[Start Provided data]

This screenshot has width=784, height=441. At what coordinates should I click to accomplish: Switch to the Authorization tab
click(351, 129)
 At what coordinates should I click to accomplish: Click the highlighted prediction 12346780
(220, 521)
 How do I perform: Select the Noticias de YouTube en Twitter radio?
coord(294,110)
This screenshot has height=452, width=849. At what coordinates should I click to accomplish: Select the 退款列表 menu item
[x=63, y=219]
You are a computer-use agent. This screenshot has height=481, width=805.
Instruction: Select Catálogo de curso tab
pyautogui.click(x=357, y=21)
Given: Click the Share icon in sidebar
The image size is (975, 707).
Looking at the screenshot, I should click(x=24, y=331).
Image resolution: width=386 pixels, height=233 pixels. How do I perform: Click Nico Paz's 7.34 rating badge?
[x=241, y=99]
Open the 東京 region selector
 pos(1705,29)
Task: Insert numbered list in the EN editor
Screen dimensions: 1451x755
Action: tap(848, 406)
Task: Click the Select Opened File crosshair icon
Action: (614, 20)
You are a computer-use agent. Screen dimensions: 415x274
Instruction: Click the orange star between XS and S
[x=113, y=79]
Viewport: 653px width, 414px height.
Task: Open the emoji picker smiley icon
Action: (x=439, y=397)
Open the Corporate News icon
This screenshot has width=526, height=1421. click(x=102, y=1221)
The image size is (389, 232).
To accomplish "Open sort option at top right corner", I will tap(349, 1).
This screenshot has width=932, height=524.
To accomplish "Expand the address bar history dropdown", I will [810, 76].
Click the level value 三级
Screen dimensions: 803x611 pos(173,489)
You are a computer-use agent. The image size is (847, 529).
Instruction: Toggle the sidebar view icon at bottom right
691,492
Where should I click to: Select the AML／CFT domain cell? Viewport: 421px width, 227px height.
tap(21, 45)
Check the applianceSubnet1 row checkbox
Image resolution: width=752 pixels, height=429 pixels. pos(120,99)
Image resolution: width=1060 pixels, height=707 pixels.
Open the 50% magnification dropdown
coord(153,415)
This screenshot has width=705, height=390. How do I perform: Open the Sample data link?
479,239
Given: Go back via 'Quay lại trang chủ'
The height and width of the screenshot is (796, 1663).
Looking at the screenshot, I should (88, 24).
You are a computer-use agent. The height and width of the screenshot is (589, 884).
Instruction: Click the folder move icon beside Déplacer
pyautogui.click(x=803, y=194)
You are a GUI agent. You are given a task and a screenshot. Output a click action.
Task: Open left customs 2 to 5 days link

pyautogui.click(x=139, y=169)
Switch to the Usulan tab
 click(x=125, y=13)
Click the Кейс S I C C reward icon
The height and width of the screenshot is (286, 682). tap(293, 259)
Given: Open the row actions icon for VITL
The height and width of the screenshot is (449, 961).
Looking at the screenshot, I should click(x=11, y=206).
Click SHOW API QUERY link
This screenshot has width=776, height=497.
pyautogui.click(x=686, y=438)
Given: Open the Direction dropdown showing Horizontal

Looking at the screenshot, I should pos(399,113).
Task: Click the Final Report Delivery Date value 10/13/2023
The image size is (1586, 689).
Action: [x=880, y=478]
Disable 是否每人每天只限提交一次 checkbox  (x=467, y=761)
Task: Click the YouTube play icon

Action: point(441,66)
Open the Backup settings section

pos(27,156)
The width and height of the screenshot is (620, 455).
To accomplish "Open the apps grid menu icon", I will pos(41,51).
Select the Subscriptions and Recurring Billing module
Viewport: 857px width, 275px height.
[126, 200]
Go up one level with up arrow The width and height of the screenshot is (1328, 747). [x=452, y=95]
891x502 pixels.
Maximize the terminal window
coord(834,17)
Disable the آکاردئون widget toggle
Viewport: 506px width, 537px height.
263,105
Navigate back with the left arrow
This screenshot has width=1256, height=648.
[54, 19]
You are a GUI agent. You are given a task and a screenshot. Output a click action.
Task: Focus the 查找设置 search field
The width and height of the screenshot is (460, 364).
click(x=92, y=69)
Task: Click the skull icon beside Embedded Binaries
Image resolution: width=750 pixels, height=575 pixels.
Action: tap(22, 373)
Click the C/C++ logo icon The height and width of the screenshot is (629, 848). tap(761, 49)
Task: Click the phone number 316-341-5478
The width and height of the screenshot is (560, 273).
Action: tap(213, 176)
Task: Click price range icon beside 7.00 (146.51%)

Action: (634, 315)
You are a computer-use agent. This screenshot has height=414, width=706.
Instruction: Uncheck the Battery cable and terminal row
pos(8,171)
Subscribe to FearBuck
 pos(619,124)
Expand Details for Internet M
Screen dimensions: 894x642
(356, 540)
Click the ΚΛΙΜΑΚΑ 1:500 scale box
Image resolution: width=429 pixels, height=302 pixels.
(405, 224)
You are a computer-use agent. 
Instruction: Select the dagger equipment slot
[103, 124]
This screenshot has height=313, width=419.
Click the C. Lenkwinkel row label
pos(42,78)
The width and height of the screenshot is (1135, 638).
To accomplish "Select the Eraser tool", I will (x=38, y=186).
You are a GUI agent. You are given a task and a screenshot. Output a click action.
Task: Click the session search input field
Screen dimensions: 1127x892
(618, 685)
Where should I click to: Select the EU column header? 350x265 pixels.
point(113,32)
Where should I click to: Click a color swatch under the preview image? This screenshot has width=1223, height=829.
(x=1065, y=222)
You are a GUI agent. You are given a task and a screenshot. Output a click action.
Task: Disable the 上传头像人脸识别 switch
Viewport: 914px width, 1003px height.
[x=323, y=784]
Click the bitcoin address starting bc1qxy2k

[End Provided data]

• What this task involves: Change every "computer-use agent" in the listing to "screen assistant", and leave everything else as it is.

• Response:
This screenshot has width=784, height=441. At what coordinates should I click to accomplish: Switch to the Authorization tab
click(351, 129)
 At what coordinates should I click to accomplish: Click the highlighted prediction 12346780
(220, 521)
 How do I perform: Select the Noticias de YouTube en Twitter radio?
coord(294,110)
This screenshot has height=452, width=849. At what coordinates should I click to accomplish: Select the 退款列表 menu item
[x=63, y=219]
You are a screen assistant. This screenshot has height=481, width=805.
Instruction: Select Catálogo de curso tab
pyautogui.click(x=357, y=21)
Given: Click the Share icon in sidebar
The image size is (975, 707).
Looking at the screenshot, I should click(x=24, y=331).
Image resolution: width=386 pixels, height=233 pixels. How do I perform: Click Nico Paz's 7.34 rating badge?
[x=241, y=99]
Open the 東京 region selector
 pos(1705,29)
Task: Insert numbered list in the EN editor
Screen dimensions: 1451x755
Action: tap(848, 406)
Task: Click the Select Opened File crosshair icon
Action: (614, 20)
You are a screen assistant. Screen dimensions: 415x274
Instruction: Click the orange star between XS and S
[x=113, y=79]
Viewport: 653px width, 414px height.
Task: Open the emoji picker smiley icon
Action: (x=439, y=397)
Open the Corporate News icon
This screenshot has width=526, height=1421. click(x=102, y=1221)
The image size is (389, 232).
To accomplish "Open sort option at top right corner", I will tap(349, 1).
This screenshot has width=932, height=524.
To accomplish "Expand the address bar history dropdown", I will [810, 76].
Click the level value 三级
Screen dimensions: 803x611 pos(173,489)
You are a screen assistant. The image size is (847, 529).
Instruction: Toggle the sidebar view icon at bottom right
691,492
Where should I click to: Select the AML／CFT domain cell? Viewport: 421px width, 227px height.
tap(21, 45)
Check the applianceSubnet1 row checkbox
Image resolution: width=752 pixels, height=429 pixels. pos(120,99)
Image resolution: width=1060 pixels, height=707 pixels.
Open the 50% magnification dropdown
coord(153,415)
This screenshot has width=705, height=390. How do I perform: Open the Sample data link?
479,239
Given: Go back via 'Quay lại trang chủ'
The height and width of the screenshot is (796, 1663).
Looking at the screenshot, I should (88, 24).
You are a screen assistant. The height and width of the screenshot is (589, 884).
Instruction: Click the folder move icon beside Déplacer
pyautogui.click(x=803, y=194)
You are a GUI agent. You are given a task and a screenshot. Output a click action.
Task: Open left customs 2 to 5 days link

pyautogui.click(x=139, y=169)
Switch to the Usulan tab
 click(x=125, y=13)
Click the Кейс S I C C reward icon
The height and width of the screenshot is (286, 682). tap(293, 259)
Given: Open the row actions icon for VITL
The height and width of the screenshot is (449, 961).
Looking at the screenshot, I should click(x=11, y=206).
Click SHOW API QUERY link
This screenshot has width=776, height=497.
pyautogui.click(x=686, y=438)
Given: Open the Direction dropdown showing Horizontal

Looking at the screenshot, I should pos(399,113).
Task: Click the Final Report Delivery Date value 10/13/2023
The image size is (1586, 689).
Action: [x=880, y=478]
Disable 是否每人每天只限提交一次 checkbox  (x=467, y=761)
Task: Click the YouTube play icon

Action: point(441,66)
Open the Backup settings section

pos(27,156)
The width and height of the screenshot is (620, 455).
To accomplish "Open the apps grid menu icon", I will pos(41,51).
Select the Subscriptions and Recurring Billing module
Viewport: 857px width, 275px height.
[126, 200]
Go up one level with up arrow The width and height of the screenshot is (1328, 747). [x=452, y=95]
891x502 pixels.
Maximize the terminal window
coord(834,17)
Disable the آکاردئون widget toggle
Viewport: 506px width, 537px height.
263,105
Navigate back with the left arrow
This screenshot has width=1256, height=648.
[54, 19]
You are a GUI agent. You are given a task and a screenshot. Output a click action.
Task: Focus the 查找设置 search field
The width and height of the screenshot is (460, 364).
click(x=92, y=69)
Task: Click the skull icon beside Embedded Binaries
Image resolution: width=750 pixels, height=575 pixels.
Action: tap(22, 373)
Click the C/C++ logo icon The height and width of the screenshot is (629, 848). tap(761, 49)
Task: Click the phone number 316-341-5478
The width and height of the screenshot is (560, 273).
Action: tap(213, 176)
Task: Click price range icon beside 7.00 (146.51%)

Action: (634, 315)
You are a screen assistant. This screenshot has height=414, width=706.
Instruction: Uncheck the Battery cable and terminal row
pos(8,171)
Subscribe to FearBuck
 pos(619,124)
Expand Details for Internet M
Screen dimensions: 894x642
(356, 540)
Click the ΚΛΙΜΑΚΑ 1:500 scale box
Image resolution: width=429 pixels, height=302 pixels.
(405, 224)
You are a screen assistant. 
Instruction: Select the dagger equipment slot
[103, 124]
This screenshot has height=313, width=419.
Click the C. Lenkwinkel row label
pos(42,78)
The width and height of the screenshot is (1135, 638).
To accomplish "Select the Eraser tool", I will (x=38, y=186).
You are a GUI agent. You are given a task and a screenshot. Output a click action.
Task: Click the session search input field
Screen dimensions: 1127x892
(618, 685)
Where should I click to: Select the EU column header? 350x265 pixels.
point(113,32)
Where should I click to: Click a color swatch under the preview image? This screenshot has width=1223, height=829.
(x=1065, y=222)
You are a GUI agent. You are given a task and a screenshot. Output a click action.
Task: Disable the 上传头像人脸识别 switch
Viewport: 914px width, 1003px height.
[x=323, y=784]
Click the bitcoin address starting bc1qxy2k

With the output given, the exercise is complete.